In case of the farmer, or at least the farmer of the Atlantic States, the distinction is less obvious, because his labor is less highly organized. He not only does his own work, but plans it also. Yet he uses at every moment the tools and processes which only the highest organization has perfected ; his mower, his reaper, even his plough and pitchfork, are the result of organizing mind brought to bear in some great establishment, perhaps a thousand miles away. Not only does the organizing mind [148] control the working hand, but it controls even the merely inventive mind; and every improvement in the curves of a plough-share is the result of a series of single suggestions of separate inventors combined by some organizer into a structure which is, compared with the original sharpened stick, almost wholly the product of intellect. There is nothing which commands such power as organizing mind, unless it be that subtle faculty which we call genius in the poet or the man of science — a finer and higher force, which unconsciously remoulds the world, organizing mind and all.
I have been hoping all my life to see some signs that co-operation will one day displace competition; but that day seems as far off as ever, because it is competition, not co-operation, that knows how to avail itself of the organizing mind. All the testimony from England, where co-operation has gone much farther than here, is to the effect that while distributive co-operation-that is, the selling of goods on that method-lhas been carried very far, yet productive co-operation, or the production of goods by joint effort, has made very little progress. The explanation is very obvious. The ablest writer who has come from the ranks of hand-labor in England, so far as I know, Thomas Wright-who calls himself “The working Engineer,” and names his book “Our New masters” --charges the difficulty [149] to tie impossibility of enlisting the organizing mind on the side of co-operation. There is, he says, such a thing as “a capitalist talent,” and the existence of this is fatal to co-operation, because workmen themselves cannot be relied upon either to find out this talent or to trust it. The objection does not seem quite conclusive, when we remember that Carlyle and others have considered all republican government impracticable on the same ground — that human beings could not or would not of themselves select their ablest men to rule them. In governmental affairs this has been partly compensated by the fact that men have at least learned better to rule themselves. For some reason or other this principle does not apply itself so readily in business as in politics. Perhaps it is because business, which concerns every man's bread, is more intense and absorbing than politics, and hence is reorganized more slowly.

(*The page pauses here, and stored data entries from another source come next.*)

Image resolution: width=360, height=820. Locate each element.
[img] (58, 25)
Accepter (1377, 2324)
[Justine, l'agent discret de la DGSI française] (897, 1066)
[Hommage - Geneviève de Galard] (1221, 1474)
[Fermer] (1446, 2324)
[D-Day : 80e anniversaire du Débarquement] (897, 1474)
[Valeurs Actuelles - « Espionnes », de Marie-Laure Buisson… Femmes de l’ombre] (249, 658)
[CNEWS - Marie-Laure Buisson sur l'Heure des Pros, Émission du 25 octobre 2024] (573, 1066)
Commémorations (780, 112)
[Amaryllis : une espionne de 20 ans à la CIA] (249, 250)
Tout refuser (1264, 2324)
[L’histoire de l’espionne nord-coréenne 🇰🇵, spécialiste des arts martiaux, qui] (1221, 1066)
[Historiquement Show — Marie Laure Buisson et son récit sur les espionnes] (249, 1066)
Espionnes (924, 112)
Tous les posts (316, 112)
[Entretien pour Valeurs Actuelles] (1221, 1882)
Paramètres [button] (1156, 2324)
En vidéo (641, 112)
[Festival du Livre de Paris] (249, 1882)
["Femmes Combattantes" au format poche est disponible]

Undoubtedly the practical quality that needs most to be developed in women is the organizing mind. Not merely for the keeping of boarding-houses, but for all other purposes, what they need the most is the power of headship, the capacity of managing a large enterprise, and having other workers to labor under their direction. It is idle to say that they are wanting by nature in this faculty; the State has always assumed that it was a thing to be expected [150] of queens, and the Church has recognized it alike in the abbesses of the Roman Catholic faith and in the deaconesses of Protestantism. It has been developed more slowly in women, because the exigencies of home and child-bearing have largely preoccupied them and have made it necessary for men to undertake the task of organizing the life and labor of the world. But no one who sees how rapidly women have come, during the last thirty years, into the charge of great benevolent operations, such as were once left to men only, can doubt the existence of a gradually maturing power in them, which shall yet make them far more potent factors even than now in public works. Meantime, the knowledge of their own need of organizing mind should give them a good object-lesson in political economy, and enable them to understand much that is now puzzling. As society advances to greater complication we need the organizing mind more and more; we cannot ignore its existence; we must have its service; we must pay its price. For many years to come the natural organizers will have largely the management of the world; and almost all social inequalities result from the fact that there are still too few such organizers to get the world's work well done.